Exactly as they appear, print the line with "This screenshot has width=1380, height=392." and each line after it through the end of the entries below; leave out pictures.
*** Opening of DATA TO PROCESS ***
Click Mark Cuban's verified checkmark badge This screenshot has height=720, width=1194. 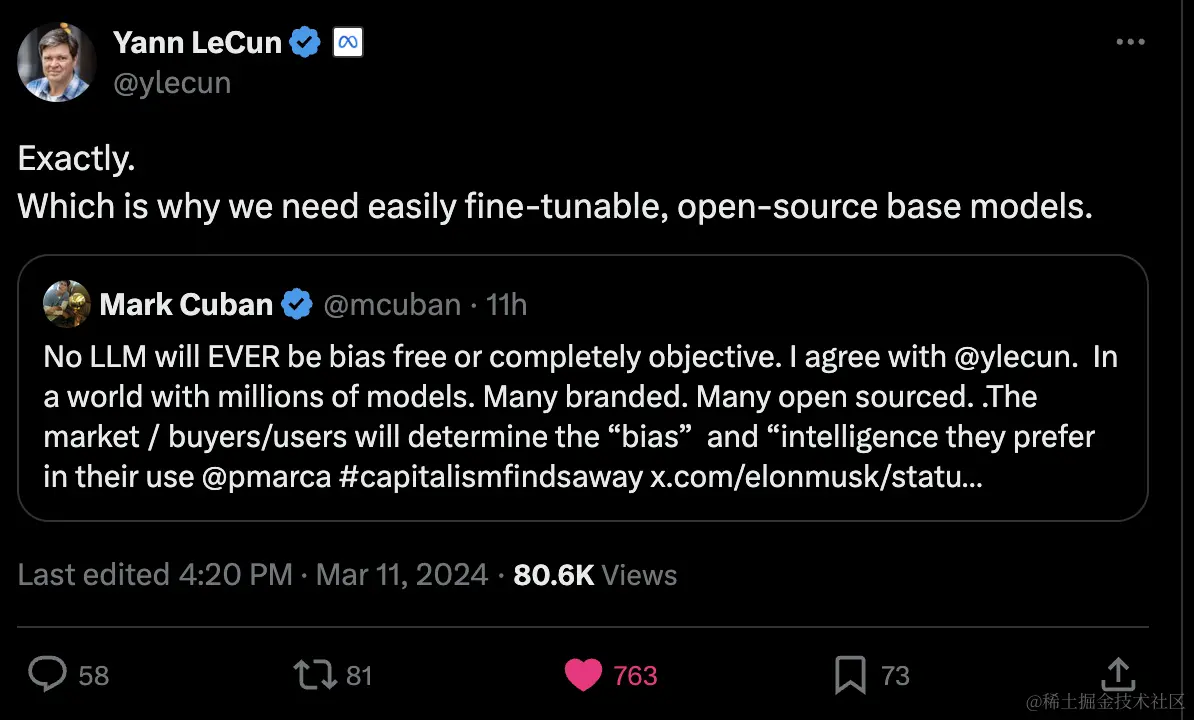(x=297, y=304)
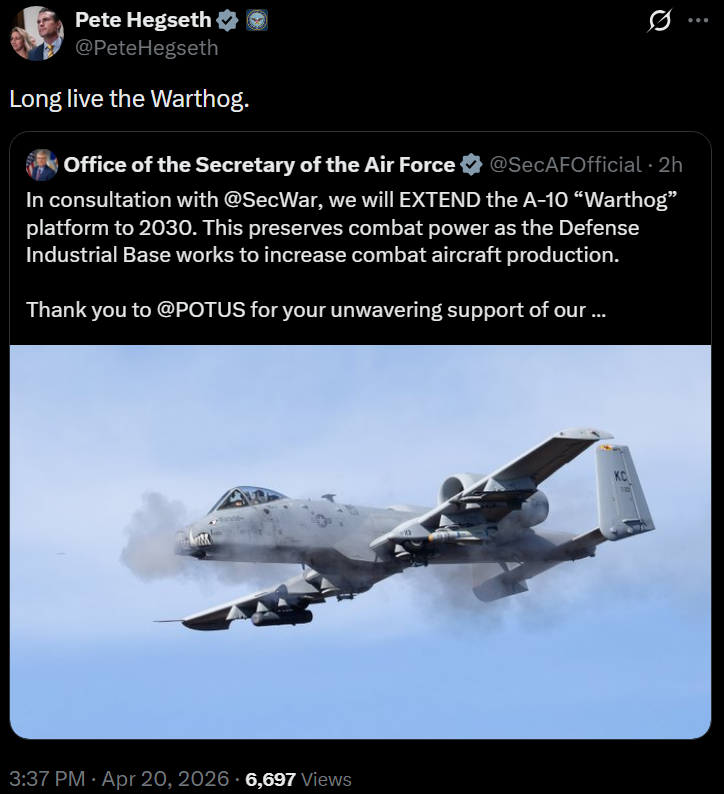
Task: Click the Air Force Secretary avatar in quoted post
Action: [x=42, y=165]
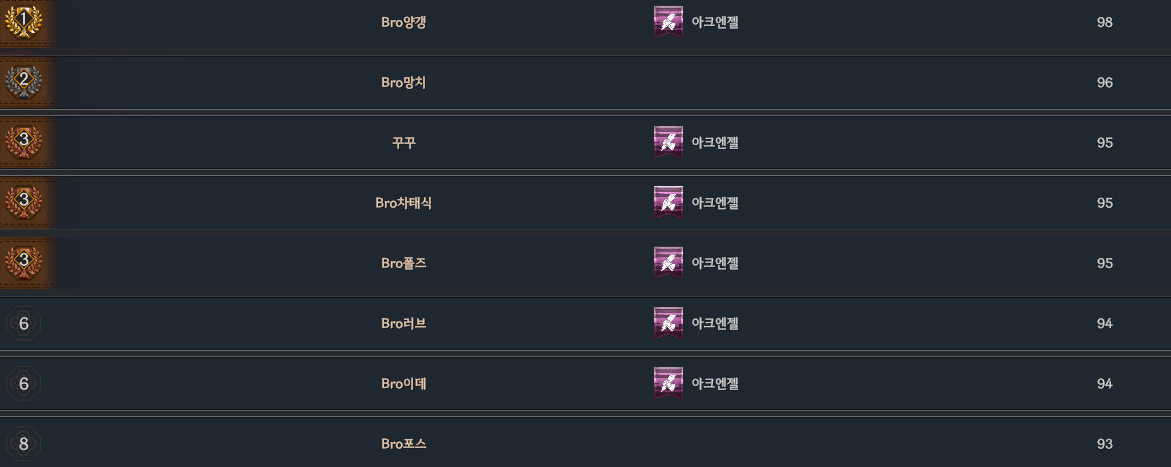The image size is (1171, 467).
Task: Click the guild banner icon in Bro러브 row
Action: click(x=668, y=322)
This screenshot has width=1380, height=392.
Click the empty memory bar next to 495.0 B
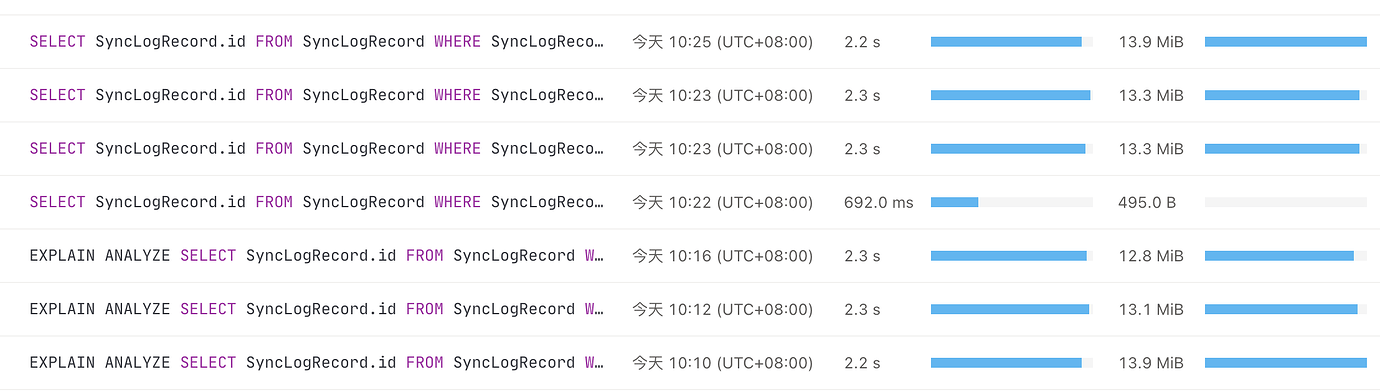(1285, 202)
*** Close of DATA TO PROCESS ***
**ANSWER TO THIS EXERCISE**
This screenshot has width=1380, height=392.
Click the empty memory bar next to 495.0 B
(1285, 202)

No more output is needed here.